◆ Your task
Give everything from the start of the material down through the line containing "tap(1004, 57)" as a JSON list of strings, one per line, with blank lines left out.

◆ Items
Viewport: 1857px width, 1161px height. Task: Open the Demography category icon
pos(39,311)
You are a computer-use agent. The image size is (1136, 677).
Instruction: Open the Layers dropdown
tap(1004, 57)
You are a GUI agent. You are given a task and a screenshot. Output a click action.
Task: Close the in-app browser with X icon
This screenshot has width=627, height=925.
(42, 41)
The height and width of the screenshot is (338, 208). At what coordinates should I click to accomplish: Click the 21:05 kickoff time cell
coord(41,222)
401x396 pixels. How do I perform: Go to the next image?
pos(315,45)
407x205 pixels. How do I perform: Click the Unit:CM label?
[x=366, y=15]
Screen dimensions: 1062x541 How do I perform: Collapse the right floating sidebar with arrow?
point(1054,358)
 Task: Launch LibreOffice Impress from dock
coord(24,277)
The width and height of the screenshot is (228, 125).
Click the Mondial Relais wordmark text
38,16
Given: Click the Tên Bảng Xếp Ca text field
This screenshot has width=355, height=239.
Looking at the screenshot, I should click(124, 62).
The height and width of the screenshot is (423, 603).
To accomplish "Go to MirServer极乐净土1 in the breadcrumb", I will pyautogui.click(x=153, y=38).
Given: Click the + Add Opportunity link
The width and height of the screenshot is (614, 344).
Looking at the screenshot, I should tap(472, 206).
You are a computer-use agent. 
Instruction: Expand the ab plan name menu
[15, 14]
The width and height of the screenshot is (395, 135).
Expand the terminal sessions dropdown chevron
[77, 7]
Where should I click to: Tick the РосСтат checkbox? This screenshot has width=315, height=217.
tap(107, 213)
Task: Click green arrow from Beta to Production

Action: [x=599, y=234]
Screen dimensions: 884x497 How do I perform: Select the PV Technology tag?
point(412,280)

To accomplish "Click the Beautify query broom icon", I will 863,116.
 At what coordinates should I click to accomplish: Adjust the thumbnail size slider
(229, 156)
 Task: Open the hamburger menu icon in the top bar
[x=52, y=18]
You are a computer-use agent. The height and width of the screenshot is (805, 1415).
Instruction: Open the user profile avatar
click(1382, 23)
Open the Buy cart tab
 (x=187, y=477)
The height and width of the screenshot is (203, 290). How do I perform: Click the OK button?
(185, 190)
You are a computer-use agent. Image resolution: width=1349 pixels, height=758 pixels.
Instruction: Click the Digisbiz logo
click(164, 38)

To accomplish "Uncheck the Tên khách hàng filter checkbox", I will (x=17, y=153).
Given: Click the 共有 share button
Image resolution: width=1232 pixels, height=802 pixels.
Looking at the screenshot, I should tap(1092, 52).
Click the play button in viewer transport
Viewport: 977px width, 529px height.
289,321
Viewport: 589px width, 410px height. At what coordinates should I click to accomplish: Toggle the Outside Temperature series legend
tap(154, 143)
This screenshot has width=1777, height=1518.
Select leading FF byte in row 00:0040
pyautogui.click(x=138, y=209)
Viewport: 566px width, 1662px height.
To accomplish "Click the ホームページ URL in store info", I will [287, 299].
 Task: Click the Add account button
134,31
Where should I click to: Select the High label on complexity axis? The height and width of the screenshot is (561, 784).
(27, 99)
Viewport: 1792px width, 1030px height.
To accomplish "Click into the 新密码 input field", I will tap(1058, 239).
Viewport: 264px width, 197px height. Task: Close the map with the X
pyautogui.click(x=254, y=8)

◆ Finished exercise
[
  "Viewport: 1857px width, 1161px height. Task: Open the Demography category icon",
  "pos(39,311)",
  "You are a computer-use agent. The image size is (1136, 677).",
  "Instruction: Open the Layers dropdown",
  "tap(1004, 57)"
]